Unfortunately, the more success we find within existing rules, the possibility increases that the "old guard" in the bar will try to change those rules to its advantage.  Why else would bars try to claim that blogs are advertising?  Blogs educate clients - and you'd think that the bar would want to promote education.  But because blogs enable solos and small firms to gain market share, they may pose a threat to the existing regime.
 

Poke the surface of the legal blogosphere these days, and you'll find talk of change bubbling below.  Over at Law in the Twenty First Century, Nicole Black is leading the charge, with her three pronged manifesto about how the recession, Gen Y and the new administration make progress inevitable in the legal profession.  After five years of blogging about his own personal efforts to change the way law is practiced (among them, leverage technology and dump the billable hour), Enricho Schaefer at Greatest American Lawyer reports that he's finally seeing a light at the end of the tunnel and urges like minded lawyers to join the fight.  Jordan Furlong's entire Law 21 blog is a running message of how the legal profession must change, or if not, will suffer the consequences such as  squandered talent.

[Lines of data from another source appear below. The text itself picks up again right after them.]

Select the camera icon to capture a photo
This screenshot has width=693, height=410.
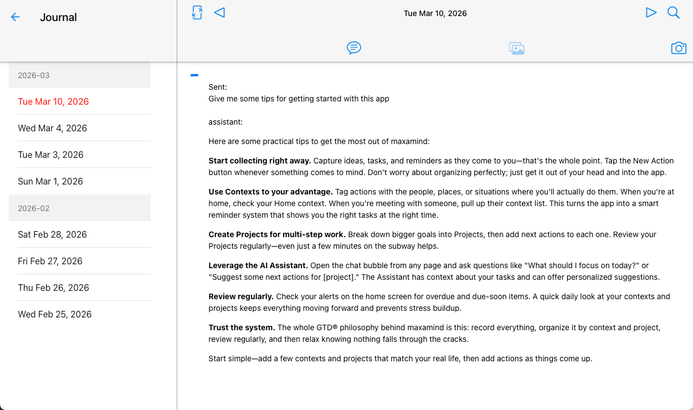coord(679,48)
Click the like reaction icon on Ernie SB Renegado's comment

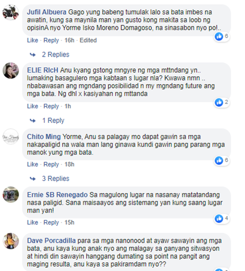pyautogui.click(x=219, y=219)
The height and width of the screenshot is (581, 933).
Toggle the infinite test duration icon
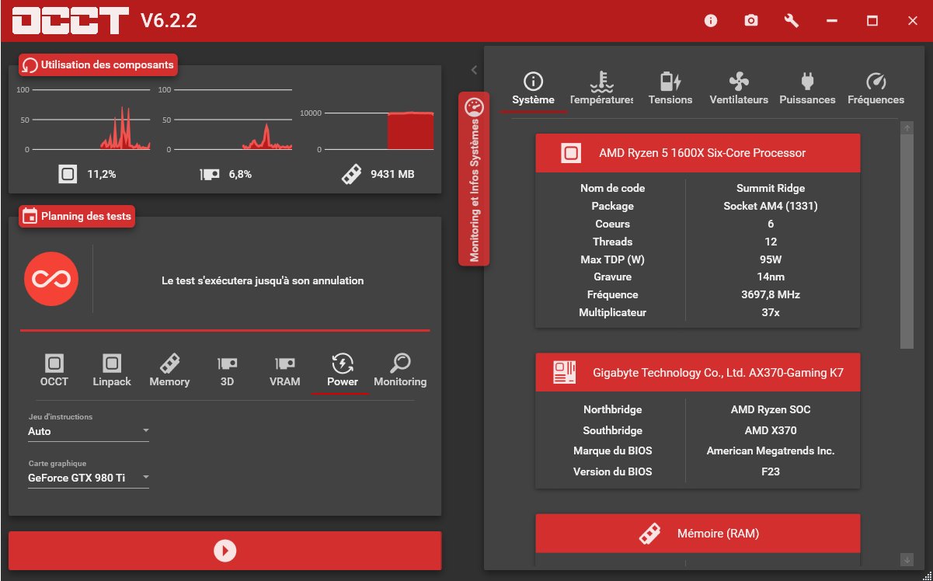[x=51, y=280]
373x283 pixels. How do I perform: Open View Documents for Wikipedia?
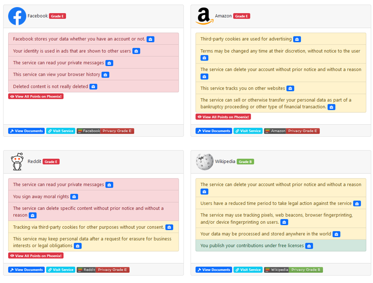coord(214,270)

Believe me, I want to see the profession change, and things have come such a long way in my now fifteen years as a solo.  But from where I sit, change isn't spreading quickly or pervasively enough.  Most of the lawyers I speak with from so-called top schools still don't consider solo practice as an option, and would rather quit the law for another profession than hang a shingle.  My own law school hasn't even stocked my book Solo by Choice in the placement office.  And I still find it difficult to get biglaw partners to return my calls asking to chat about new trends in our respective practice area.

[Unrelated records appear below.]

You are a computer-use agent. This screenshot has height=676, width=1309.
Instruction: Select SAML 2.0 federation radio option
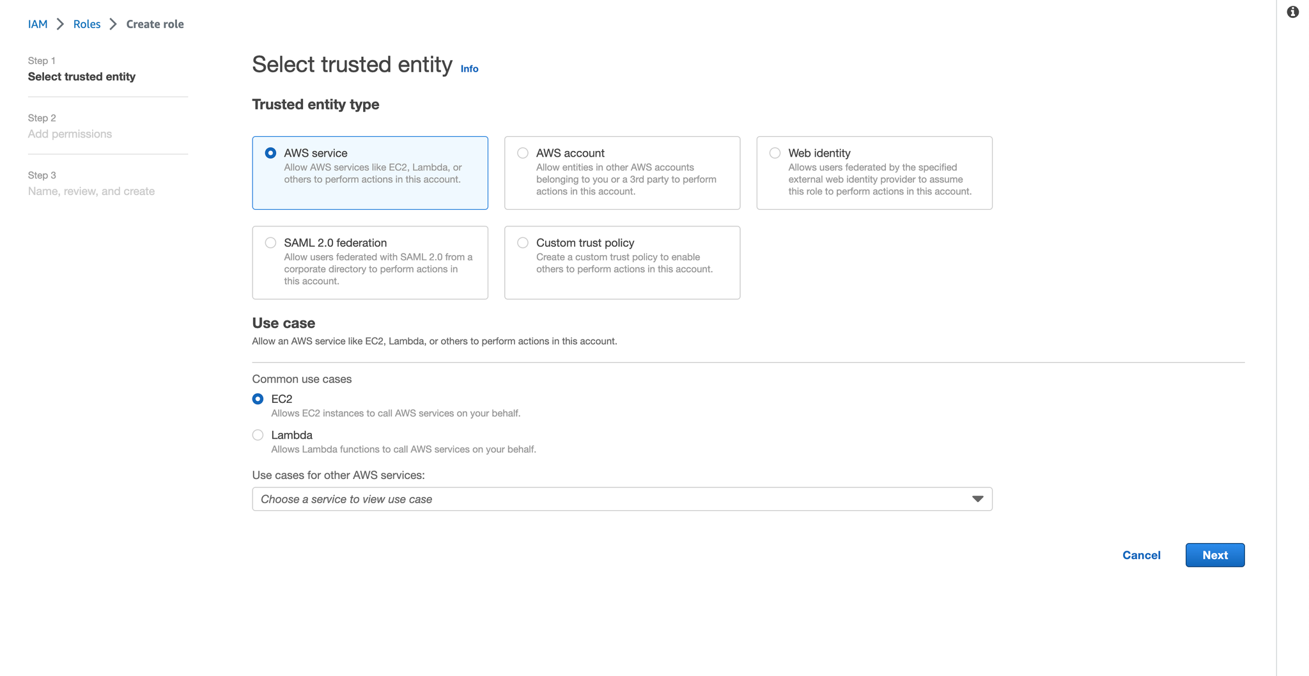point(270,242)
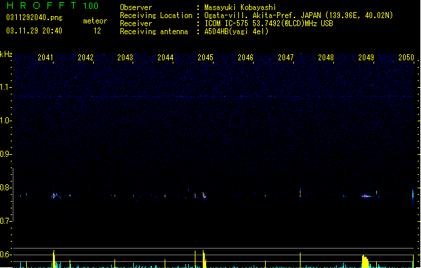The width and height of the screenshot is (421, 268).
Task: Click the HROFFT 1.00 title text
Action: tap(53, 5)
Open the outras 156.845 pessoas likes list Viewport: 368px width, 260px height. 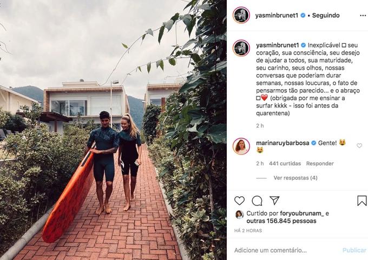pyautogui.click(x=281, y=221)
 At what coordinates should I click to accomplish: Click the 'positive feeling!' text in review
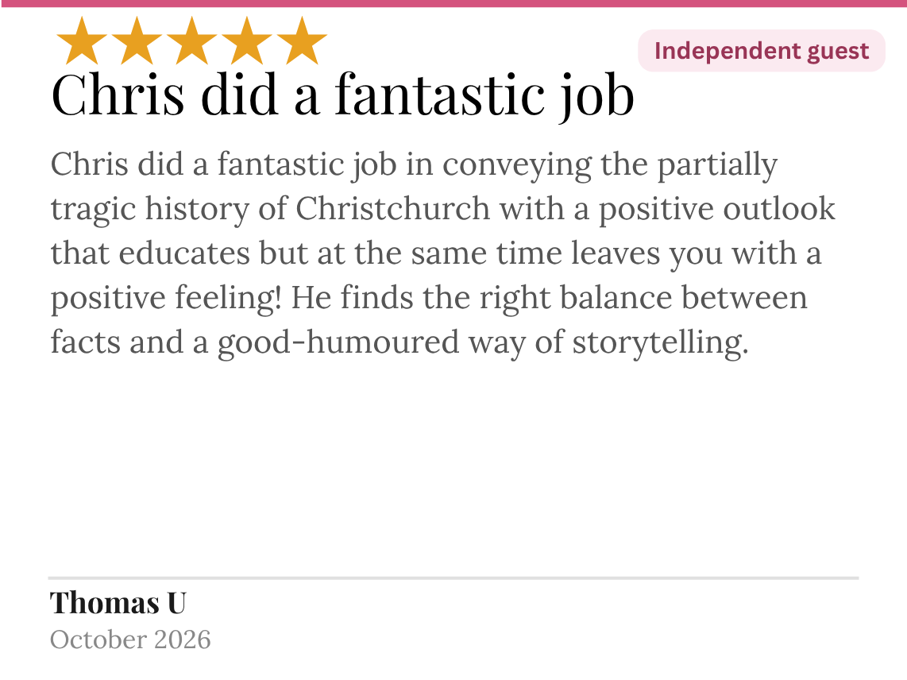click(166, 299)
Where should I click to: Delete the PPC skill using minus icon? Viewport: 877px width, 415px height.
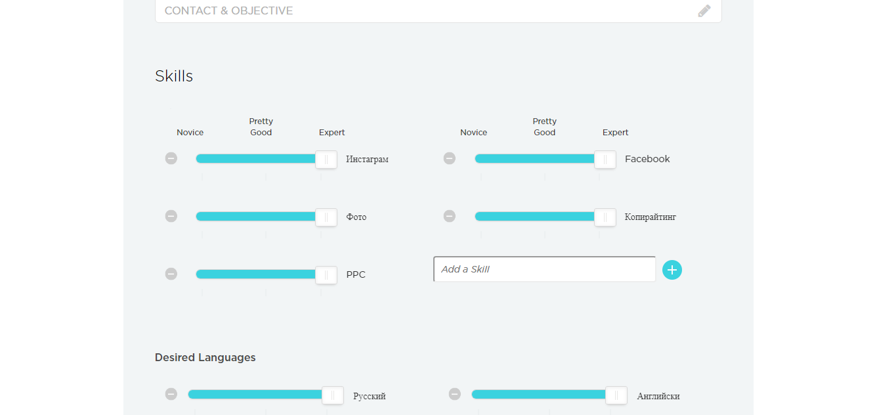pyautogui.click(x=171, y=274)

But my cynicism doesn't just flow from my own personal experience.  It's more than that.  Though we may teeter on the brink of progress, we're still not close to going to the other side.  And I know that, because the bars have not yet begun to fight.

Before we enter a new historic paradigm in the legal profession, we will face one last hurdle.  The bar associations, either by inertia or intent, will retain antiquated rules or practice, or worse, try to introduce new ones that will erect barriers to progress.  If you don't believe me, consider the evidence.  A few years back, the Florida bar told an enterprising New York lawyer living in Florida that he couldn't serve other New York "snowbirds" because he wasn't a member of the Florida bar.  Sounds benign - but consider the impact on a virtual law office.  What if an Alabama barred attorney moves to Texas with her spouse and wants to use technology in a Texas home office to serve Alabama clients only.  Would the bar allow it?  Doubt it (I know that Maryland doesn't allow this kind of arrangement, and indeed, if the Maryland bar discovers you've been handling DC cases from a homebased office, it could complicate your ability to gain admission to Maryland down the line). 

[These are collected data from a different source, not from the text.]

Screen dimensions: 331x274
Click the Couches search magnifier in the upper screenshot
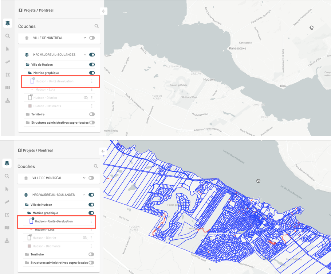coord(96,26)
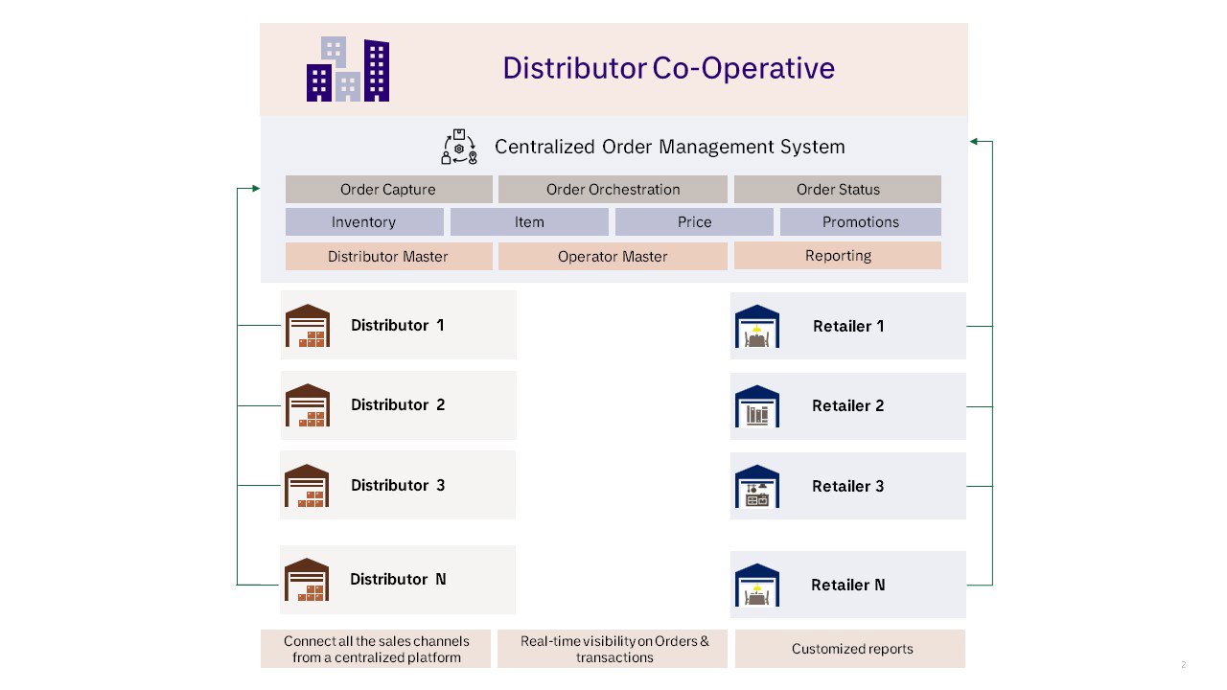The height and width of the screenshot is (690, 1227).
Task: Select the Distributor 2 warehouse icon
Action: click(x=307, y=405)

What about a group of independent lawyers who decide to set up a common blog network jointly market for clients, then refer them to the attorney most appropriate to handle the case?  Will bars start arguing that this practice violates the ban on paying for client referrals (well, unless the bar refers them and then it's OK)?  It's not so far fetched -- again, the backwards Maryland bar won't let lawyers join networking groups like BNI because of concerns that lawyers may run afoul of the prohibition on receiving something of value in exchange for a referral.  The point is that as technology enables collaborative efforts between small firms, look to large firms or bar associations themselves to challenge those practices. 

Recall New York's proposed advertising rules that would have defined blogs as advertising, thus triggering onerous requirements such as retaining print copies or even seeking bar approval prior to making a change (obviously, a death knell to regularly updated blogs).  Fortunately, a large chunk of the rule was found unconstitutional, but it took a court battle to win invalidation.

For some time, I've been surprised about how restrained the bars have been with respect to regulating social networking.  Initially, I thought that the restraint derived from a willingness to let the technology and the mores evolve organically and to trust lawyers' judgment to do the right thing.  But now, I'm more cynical - I think that the bars haven't yet touched social networking because to them, these uses are just a frivolous form of entertainment, rather than a powerful tool for building relationships and reputation, marketing a practice and improving our ability to serve clients.  Once the bars and larger firms understand that these new technologies can level the playing field between newer lawyers and established firms, they'll figure out a way to change or interpret ethics rules to prohibit these practices.

I'm not saying that change won't happen.  But if it's going to, it won't be easy, and we must stand ready to challenge the bar.  Are you up for a fight?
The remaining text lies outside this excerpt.